Dès lors, l’urgence et la nécessité sont aujourd’hui de penser et de mettre en œuvre l’École du sens pour toutes et tous fondées sur des postures d’apprentissages et une maîtrise des connaissances et contenus transmis.


Urgence, en premier lieu. Tout d’abord, la vitesse d’innovation dans les nouvelles technologies et l’intelligence artificielle peut sonner l’ère d'un chômage technologique irréversible et d’une transformation du travail. « Les machines ne sont plus des outils qui augmentent la productivité des travailleurs, elles deviennent elles-mêmes des travailleurs ». Ensuite, l’accélération de l’innovation nous prive de l’indispensable réflexion sur le devenir des sciences : nous sommes prisonniers « d’une culture scientifique qui ignore le sujet » au bénéfice de l’objet comme le souligne Edgar MORIN. Ainsi, quid de notre être et savoir être ? Comment se connaître et connaître autrui à l’heure où le pêle-mêle culturel que représente Internet, la décontextualisation des informations qui y circulent, la fragmentation des savoirs qui y sont disponibles mettent en péril la question même de la construction de la connaissance du monde et de la vie.


Par conséquent, nous évoluons dans un environnement complexe au sein duquel l’incertitude radicale (Frank Knight) et l’instabilité sont des données acquises tout en étant porteuses de risque de désolidarisation de nos sociétés et des individus au sein de ces sociétés.
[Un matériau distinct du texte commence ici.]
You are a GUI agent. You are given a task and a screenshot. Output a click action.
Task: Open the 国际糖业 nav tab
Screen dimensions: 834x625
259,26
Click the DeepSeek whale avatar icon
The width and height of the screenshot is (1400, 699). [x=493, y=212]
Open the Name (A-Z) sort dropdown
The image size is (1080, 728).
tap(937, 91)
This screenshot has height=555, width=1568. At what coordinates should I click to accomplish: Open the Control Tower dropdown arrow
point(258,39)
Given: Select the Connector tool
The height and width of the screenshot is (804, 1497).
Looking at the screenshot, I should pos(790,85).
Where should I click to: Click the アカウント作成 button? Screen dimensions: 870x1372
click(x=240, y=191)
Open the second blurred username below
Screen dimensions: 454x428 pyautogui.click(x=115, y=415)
C’est pourquoi, nous créons l’École du Sens qui soit une vraie alternative humaine et pédagogique de connaissance de la connaissance, du monde, de la vie et de la société visant le développement de l’enfant selon ses sensibilités, ses besoins et désirs au cœur d’une société complexe en pleine mutation en bénéficiant notamment du compagnonnage du sociologue et philosophe Edgar MORIN : par son œuvre, sa vision, mais aussi son parrainage.
 

Nécessité, en second lieu. Il n’est plus acceptable d’avoir un système éducatif injuste qui accroît les inégalités au fil des ans et ne remplit pas ses promesses de démocratisation, comme l’a déjà repéré Pierre BOURDIEU dans son maître-ouvrage écrit en collaboration avec Jean-Claude PASSERON Les héritiers. Les étudiants et la culture (1964). En 2002, 87% des enfants d’enseignants ont un Bac général ou technologique contre 27 % pour les enfants d’ouvriers non qualifiés, soit 60 points de différence ; en six ans, entre 1996 et 2002, le pourcentage de l’obtention du Bac augmente de 3 points en faveur des enfants de cadres et professions supérieures et diminue de 3 points à la défaveur des enfants d’ouvriers non qualifiés. Aujourd’hui, en 2017, dans les Écoles Normales Supérieures (ENS), 2 % des élèves proviennent du monde ouvrier alors que ce dernier représente 22 % de la population employée en France et 80 % des élèves proviennent du monde des cadres et professions supérieures bien que ces derniers ne représentent que 16 % de la population employée.